Saturday, March 28, 2020

Histories: Character Bio As Skill System

Spellbound Kingdoms by Frank Brunner has probably influenced my thinking on game design more than any other non-OSR game.  Yes, more than Shadowrun.  And the kicker is, I haven't even played it yet. 

It's a glorious mish-mash of brilliant ideas, good ideas poorly implemented, and just plain weird ideas.  In my opinion, the single best idea in the whole game is the Histories mechanic– a combination of character bio and skill system. 

A history is a phrase stating something your character did in the past, such as "Piloted a walking ballista in the Opana campaign."  This is both a true statement– hence, a character bio– and a skill.  

What does it make you skilled at?  Whatever would be clearly implied by the fact that you did that thing.
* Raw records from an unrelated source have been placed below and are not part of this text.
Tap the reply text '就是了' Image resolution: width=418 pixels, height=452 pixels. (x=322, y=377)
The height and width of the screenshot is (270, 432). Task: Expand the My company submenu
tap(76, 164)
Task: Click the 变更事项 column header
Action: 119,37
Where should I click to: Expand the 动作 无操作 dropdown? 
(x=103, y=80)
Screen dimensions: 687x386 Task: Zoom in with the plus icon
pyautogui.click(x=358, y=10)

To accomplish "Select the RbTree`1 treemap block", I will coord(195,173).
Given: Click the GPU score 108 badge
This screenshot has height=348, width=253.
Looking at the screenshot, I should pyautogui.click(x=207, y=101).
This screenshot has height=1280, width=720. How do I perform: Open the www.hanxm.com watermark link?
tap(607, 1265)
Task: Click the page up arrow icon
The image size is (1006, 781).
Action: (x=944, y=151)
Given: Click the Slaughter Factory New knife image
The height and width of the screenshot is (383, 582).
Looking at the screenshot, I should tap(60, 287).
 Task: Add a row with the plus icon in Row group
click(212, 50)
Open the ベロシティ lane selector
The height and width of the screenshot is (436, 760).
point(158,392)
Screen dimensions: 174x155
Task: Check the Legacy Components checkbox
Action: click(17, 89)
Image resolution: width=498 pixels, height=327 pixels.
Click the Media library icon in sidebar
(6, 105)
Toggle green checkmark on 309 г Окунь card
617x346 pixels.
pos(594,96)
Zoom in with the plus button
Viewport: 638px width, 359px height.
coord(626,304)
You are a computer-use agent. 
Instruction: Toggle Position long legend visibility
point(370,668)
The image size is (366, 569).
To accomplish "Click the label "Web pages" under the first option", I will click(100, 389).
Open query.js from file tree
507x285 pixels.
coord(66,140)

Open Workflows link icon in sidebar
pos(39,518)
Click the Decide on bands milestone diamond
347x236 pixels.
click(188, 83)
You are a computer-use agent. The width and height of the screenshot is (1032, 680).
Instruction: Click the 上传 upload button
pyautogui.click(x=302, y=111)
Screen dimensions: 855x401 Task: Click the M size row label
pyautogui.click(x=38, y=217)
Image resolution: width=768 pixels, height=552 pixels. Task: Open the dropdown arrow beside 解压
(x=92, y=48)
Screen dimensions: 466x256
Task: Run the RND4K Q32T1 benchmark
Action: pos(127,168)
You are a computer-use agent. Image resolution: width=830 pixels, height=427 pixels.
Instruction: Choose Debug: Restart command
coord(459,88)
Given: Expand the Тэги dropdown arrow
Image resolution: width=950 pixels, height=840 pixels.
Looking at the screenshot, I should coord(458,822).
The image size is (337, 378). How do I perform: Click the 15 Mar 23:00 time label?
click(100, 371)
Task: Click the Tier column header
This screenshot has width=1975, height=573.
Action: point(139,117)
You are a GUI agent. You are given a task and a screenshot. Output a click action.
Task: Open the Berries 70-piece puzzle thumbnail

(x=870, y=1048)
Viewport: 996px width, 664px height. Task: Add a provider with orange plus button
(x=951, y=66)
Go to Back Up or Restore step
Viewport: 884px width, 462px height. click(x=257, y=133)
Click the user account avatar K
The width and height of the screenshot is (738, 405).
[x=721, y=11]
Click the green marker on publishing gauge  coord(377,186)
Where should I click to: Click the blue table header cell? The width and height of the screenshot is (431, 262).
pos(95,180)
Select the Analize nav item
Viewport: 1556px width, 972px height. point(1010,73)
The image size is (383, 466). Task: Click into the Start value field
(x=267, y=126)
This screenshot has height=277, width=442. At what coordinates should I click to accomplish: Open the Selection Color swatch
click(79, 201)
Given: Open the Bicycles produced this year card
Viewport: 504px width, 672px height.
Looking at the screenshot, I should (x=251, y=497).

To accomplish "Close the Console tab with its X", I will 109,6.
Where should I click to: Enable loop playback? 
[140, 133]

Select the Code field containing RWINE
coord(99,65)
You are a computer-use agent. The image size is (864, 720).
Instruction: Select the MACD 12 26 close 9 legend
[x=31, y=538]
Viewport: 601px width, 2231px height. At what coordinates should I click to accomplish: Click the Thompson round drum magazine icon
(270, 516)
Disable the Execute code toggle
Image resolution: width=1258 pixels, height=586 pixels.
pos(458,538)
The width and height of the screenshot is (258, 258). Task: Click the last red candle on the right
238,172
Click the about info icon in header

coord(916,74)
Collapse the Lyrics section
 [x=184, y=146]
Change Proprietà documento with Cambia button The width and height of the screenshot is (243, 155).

In this case, you'd know about the Opanna region and the history of that war, military life and organization, and the operation and maintenance of walkers and ballistae.  


Histories start out at the minimum rating, which is four in Spellbound Kingdoms since it uses a step die mechanic, but would be one in most systems you'd transplant this to.  After that they advance based on your preferred method of advancement, so they could all be equal to your level, or get skill points invested in them individually, or level up with use.  


Like a lot of things in Spellbound Kingdoms, Brunner came up with a brilliant idea but didn't quite go the last mile to make it work as well as it could.  



How to Write a Good History


The rulebook provides no real guidelines for writing histories.  The examples in the book are pretty good, however the ones that Frank Brunner's players have come up with in his playtest campaign seem to be all over the place.  Like, some are run-on sentences (or the actual history followed by notes on it, it's hard to tell), some are really short, and some are just statements of what a character is good out without saying anything about their history. 

That's easy enough to fix with a few simple rules and format guidelines.

First off, no run-on sentences.  More concretely, no more than one comma (unless you're listing a few things like "my friends John, Alan, Marsha and Ted"), and nothing that tries to cheat this rule because it clearly should have more than one comma.  If you start to get short of breath reading it out loud, it's a run-on sentence.  

Second– needs to be a statement about what you did, not what you're good at.  It's implied that you're good at whatever the history says you did.  "stole a car" is a good start.  "good at stealing cars" is missing the point.  

Third– if you mention people, places or organizations, get specific about them.  One of the examples in the book is "studied religion in a mountain temple."  That's almost there– but "studied Buddhism in a mountain temple in Vietnam" is so much better.  

Fourth, aside from mentioning what you did, every history should mention one or two people, places, organizations or institutions.  This grounds your histories in the setting.  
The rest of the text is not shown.